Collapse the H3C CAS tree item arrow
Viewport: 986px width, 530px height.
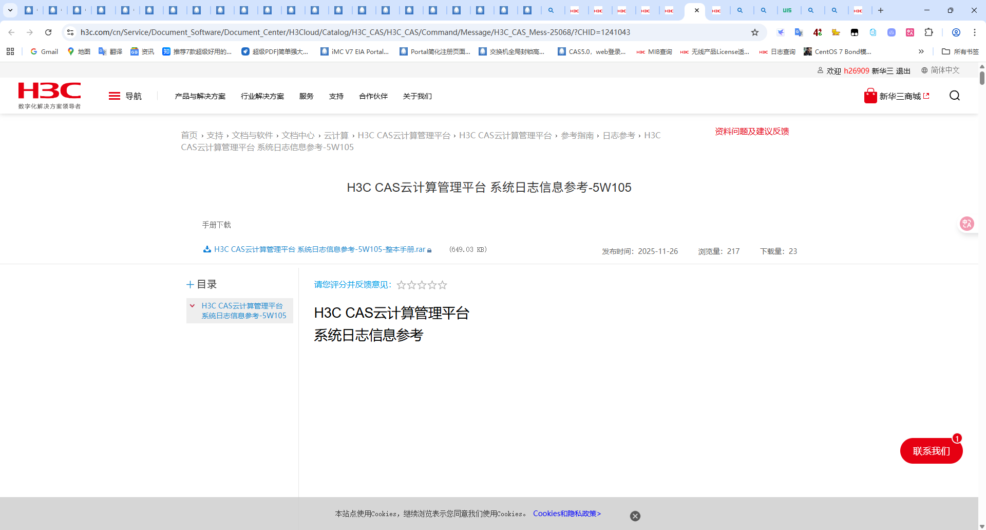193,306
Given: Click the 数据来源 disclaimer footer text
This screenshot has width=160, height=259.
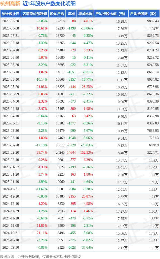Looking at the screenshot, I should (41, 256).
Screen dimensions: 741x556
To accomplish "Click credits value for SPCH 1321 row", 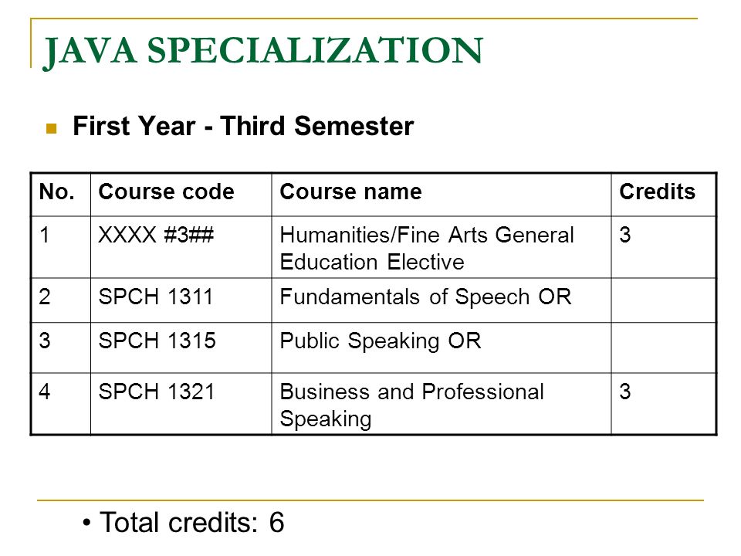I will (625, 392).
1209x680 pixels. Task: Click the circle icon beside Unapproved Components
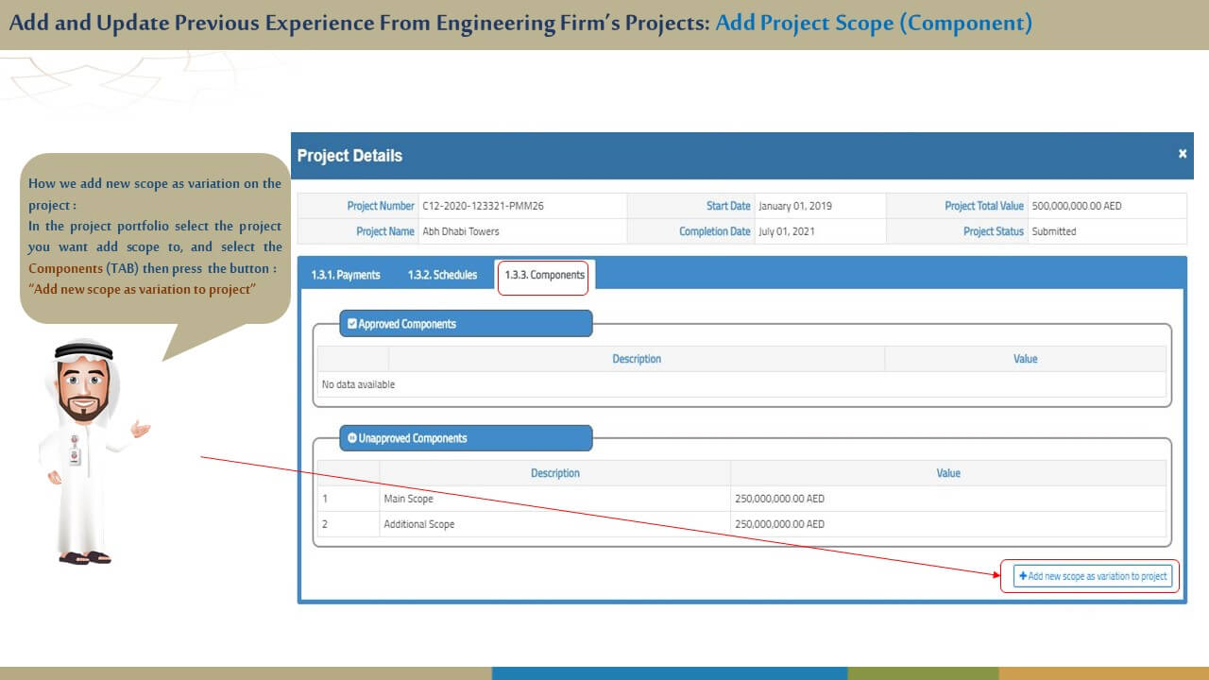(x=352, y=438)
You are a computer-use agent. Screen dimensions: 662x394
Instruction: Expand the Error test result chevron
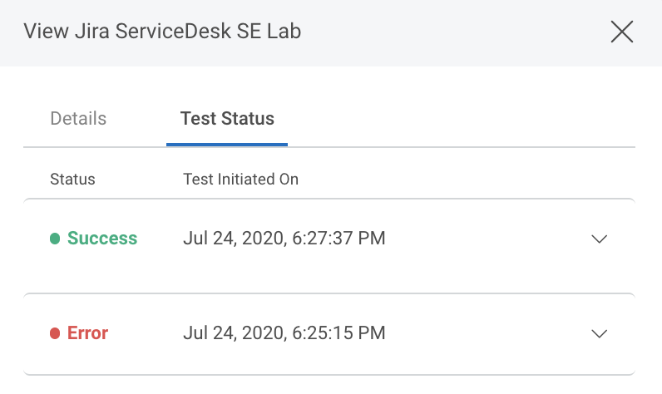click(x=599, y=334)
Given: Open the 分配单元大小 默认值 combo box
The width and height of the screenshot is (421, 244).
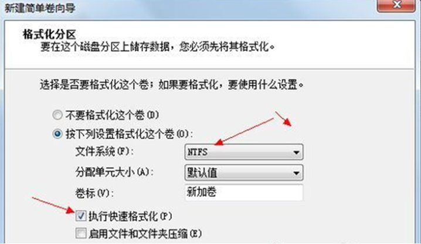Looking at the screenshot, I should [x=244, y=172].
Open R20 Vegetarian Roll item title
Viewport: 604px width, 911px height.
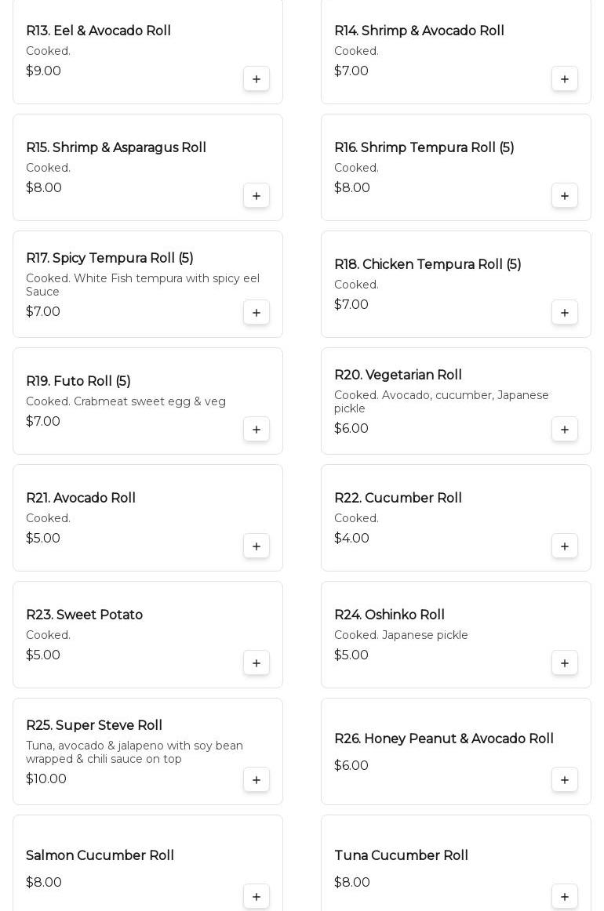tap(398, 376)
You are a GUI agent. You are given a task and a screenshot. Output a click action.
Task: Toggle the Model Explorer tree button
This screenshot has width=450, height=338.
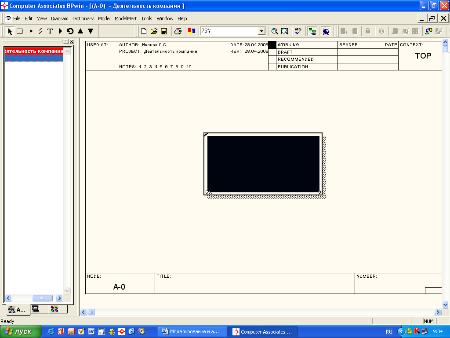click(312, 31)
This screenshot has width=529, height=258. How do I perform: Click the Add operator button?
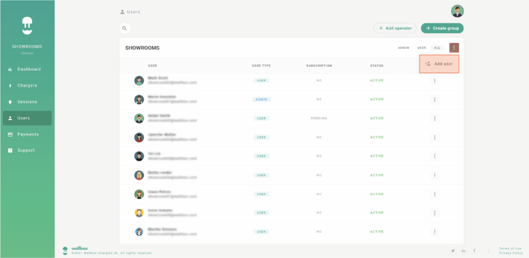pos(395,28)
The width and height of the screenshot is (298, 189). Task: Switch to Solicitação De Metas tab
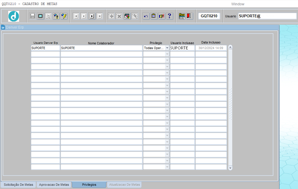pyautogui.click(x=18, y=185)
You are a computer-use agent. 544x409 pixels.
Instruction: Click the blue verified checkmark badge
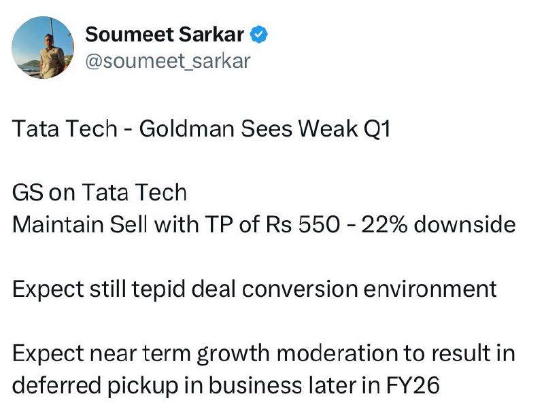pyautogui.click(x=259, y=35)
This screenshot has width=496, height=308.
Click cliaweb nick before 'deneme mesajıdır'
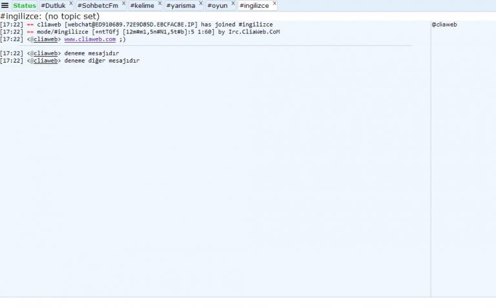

+ + + + + + +

(Activity)
Lines wanted from the entries above: the one with "Instruction: Expand the", the one with "This screenshot has width=496, height=308.", and all lines between. Please copy them exactly, without the pictures and without anything else.

(Exercise answer)
Instruction: Expand the Error test result chevron
click(x=599, y=334)
Given: Open the 分配单元大小 默认值 combo box
The width and height of the screenshot is (421, 244).
Looking at the screenshot, I should [x=244, y=172].
Open R20 Vegetarian Roll item title
Viewport: 604px width, 911px height.
tap(398, 376)
You are a GUI agent. You are given a task and a screenshot. Output a click action.
Task: Toggle the Model Explorer tree button
This screenshot has width=450, height=338.
click(312, 31)
This screenshot has width=529, height=258. How do I perform: Click the Add operator button?
pos(395,28)
The width and height of the screenshot is (298, 189). Task: Switch to Solicitação De Metas tab
pyautogui.click(x=18, y=185)
You are a computer-use agent. 544x409 pixels.
Instruction: Click the blue verified checkmark badge
pyautogui.click(x=259, y=35)
This screenshot has width=496, height=308.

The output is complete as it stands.